Cuisine: This outpost of chef Eric Ripert’s empire benefits from the spending power of its peripatetic culinary master. Among the new wave of casually elegant restaurants to hit DC, this byline bistro has evolved and now speaks with a bit of a Southern accent, with fried okra and shrimp ’n’ grits joining salmon rillettes and tuna tartare.
Mood: The slick room fades into the background, making this a surprisingly versatile choice for special occasions, dates, and business meetings. It’s neither hushed nor lively but something in between.
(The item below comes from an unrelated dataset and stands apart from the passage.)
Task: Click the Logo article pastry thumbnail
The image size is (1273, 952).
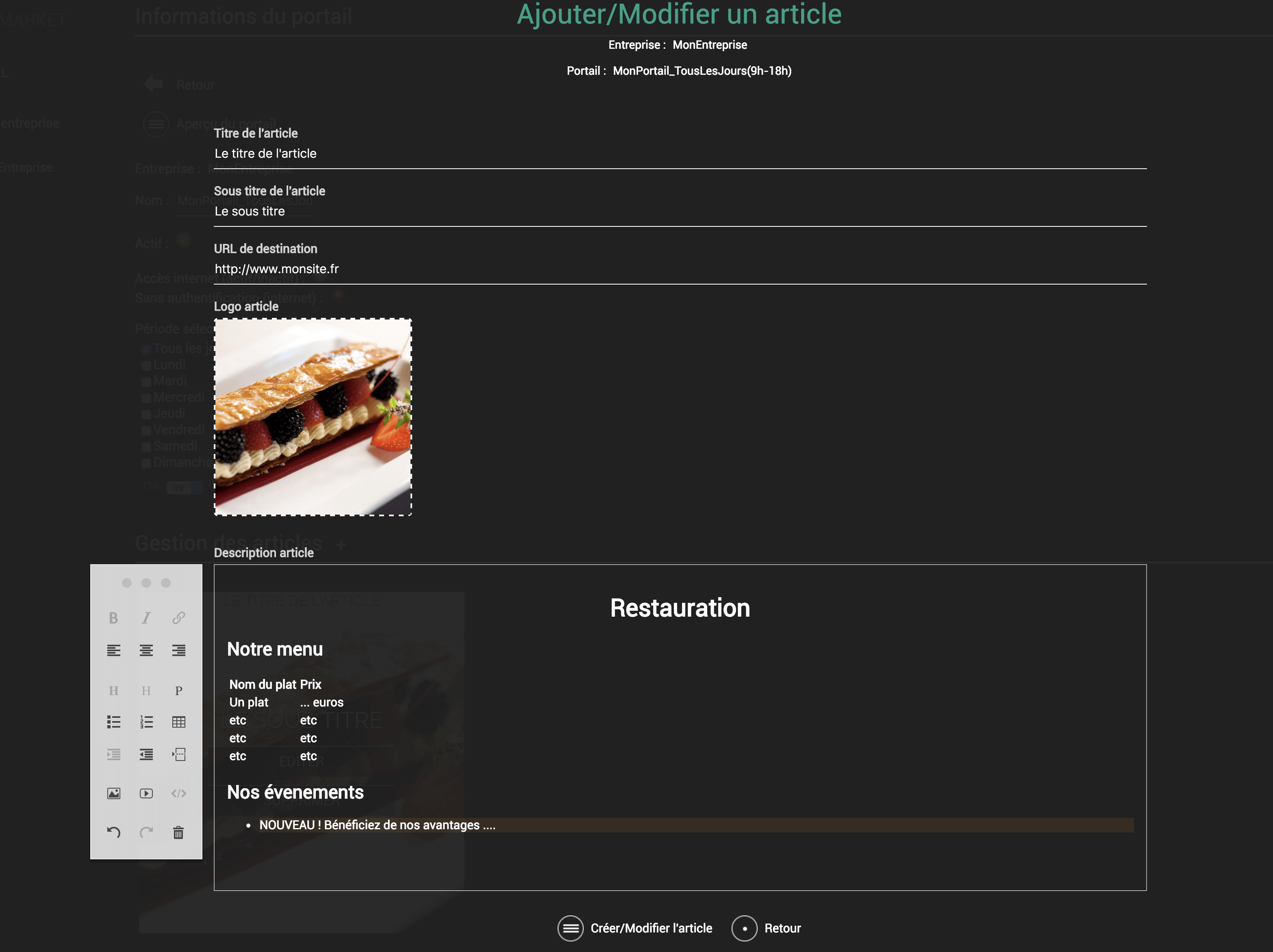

Best for: Happy hour at the U-shaped bar; dinner with friends, especially on the small patio in warmer months.
Best dishes: A buttery tuna carpaccio sprinkled with chives; a pot of rich salmon rillettes; a homey shrimp-and-bean soup; macaroni and cheese with ham and toasted bread crumbs; a golden-crusted fish burger with saffron aïoli; a filet of wild striped bass with Asian spices.
Insider tips: Desserts are a weak spot—the best of the recent bunch were the corn madeleines and the ginger parfait. And although the menu changes seasonally, the Web site fails to keep pace with those changes, making advance planning difficult.
Open Monday through Friday for lunch and dinner, Saturday and Sunday for dinner. Expensive.